- Directed by: E. V. V. Satyanarayana
- Written by: Isukapalli Mohanrao Marudhuri Raja
- Story by: K. Bhagyaraj
- Based on: Idhu Namma Aalu (1988)
- Produced by: B. V. S. N. Prasad
- Starring: Mohan Babu Ramya Krishna Gauthami
- Cinematography: V. S. R. Swamy
- Edited by: Kotagiri Venkateswara Rao
- Music by: M. M. Keeravani
- Release date: 10 July 1996;
- Country: India
- Language: Telugu

= Adirindi Alludu =

Adirindi Alludu is a 1996 Telugu-language film directed by E. V. V. Satyanarayana. The film stars Mohan Babu and Ramya Krishna in the lead roles. The film is a remake of 1988 Tamil film Idhu Namma Aalu.

== Plot ==

Chandram is a poor graduate whose family struggles to make a living.

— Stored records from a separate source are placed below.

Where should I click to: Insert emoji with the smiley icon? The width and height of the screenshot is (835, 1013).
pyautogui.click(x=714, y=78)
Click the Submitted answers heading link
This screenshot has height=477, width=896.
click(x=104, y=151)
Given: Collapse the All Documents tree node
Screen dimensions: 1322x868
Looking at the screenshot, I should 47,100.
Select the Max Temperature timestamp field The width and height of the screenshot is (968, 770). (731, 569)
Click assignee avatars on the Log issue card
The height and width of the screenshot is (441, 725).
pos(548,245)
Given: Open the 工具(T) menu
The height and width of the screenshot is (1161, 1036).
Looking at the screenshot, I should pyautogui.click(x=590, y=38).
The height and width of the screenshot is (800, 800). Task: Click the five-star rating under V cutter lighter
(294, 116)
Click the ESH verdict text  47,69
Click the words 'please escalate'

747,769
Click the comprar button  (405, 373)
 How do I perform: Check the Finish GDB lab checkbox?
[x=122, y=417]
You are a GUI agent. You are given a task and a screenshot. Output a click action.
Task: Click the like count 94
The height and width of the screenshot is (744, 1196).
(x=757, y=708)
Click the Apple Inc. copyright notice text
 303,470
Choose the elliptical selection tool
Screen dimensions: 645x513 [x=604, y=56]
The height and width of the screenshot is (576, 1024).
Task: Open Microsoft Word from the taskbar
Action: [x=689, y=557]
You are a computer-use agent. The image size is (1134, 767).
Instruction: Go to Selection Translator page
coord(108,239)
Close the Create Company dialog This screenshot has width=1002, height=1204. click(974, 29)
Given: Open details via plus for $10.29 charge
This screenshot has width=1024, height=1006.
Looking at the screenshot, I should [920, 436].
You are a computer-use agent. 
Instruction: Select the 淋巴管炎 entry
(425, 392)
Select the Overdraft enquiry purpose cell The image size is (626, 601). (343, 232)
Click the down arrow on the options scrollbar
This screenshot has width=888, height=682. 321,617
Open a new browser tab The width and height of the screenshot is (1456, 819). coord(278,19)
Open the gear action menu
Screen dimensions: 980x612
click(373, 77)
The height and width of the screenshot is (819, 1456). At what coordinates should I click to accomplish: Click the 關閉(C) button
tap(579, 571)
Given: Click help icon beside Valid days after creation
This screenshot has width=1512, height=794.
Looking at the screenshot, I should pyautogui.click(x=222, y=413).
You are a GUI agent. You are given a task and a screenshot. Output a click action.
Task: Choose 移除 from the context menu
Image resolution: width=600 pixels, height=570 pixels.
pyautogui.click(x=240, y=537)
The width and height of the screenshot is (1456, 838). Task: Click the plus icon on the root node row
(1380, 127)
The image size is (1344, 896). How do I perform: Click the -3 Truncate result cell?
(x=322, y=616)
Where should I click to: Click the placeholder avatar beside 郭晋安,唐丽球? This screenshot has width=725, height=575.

He leaves home to find work to pay for his mother's eye surgery.

==Cast==
- Mohan Babu as Chandram
- Ramya Krishnan as Lakshmi
- J. V. Somayajulu as Parameswara Sastri, Lakshmi's father
- Brahmanandam
- Annapurna as Chandram's mother
- Kota Srinivasa Rao as Chandram's father
- Ananth
- Jenny

== Soundtrack ==
- "Andagathera Mundukochera" - M. M. Srilekha, S. P. Balasubrahmanyam
- "Adirindi Naku Intalluda" - K. S. Chithra, S. P. Balasubrahmanyam
- "Adivo Alladivo" - K. S. Chithra, S. P. Balasubrahmanyam
- "Ade Marade Allade" - S. P. Balasubrahmanyam, K. S. Chithra
- "Pelli Gilli Aypoyaka" - Mano, K. S. Chithra
- "Muddante Mojupadi" - Mano, Sujatha Mohan

== Reception ==
Griddaluru Gopalrao of Zamin Ryot wrote that there is no need to make films that show a certain case brutally. He concluded that it is not right to make films with such a cruel and deceitful story and that the film has a mix of fights and romance is essential for the film to be profitable.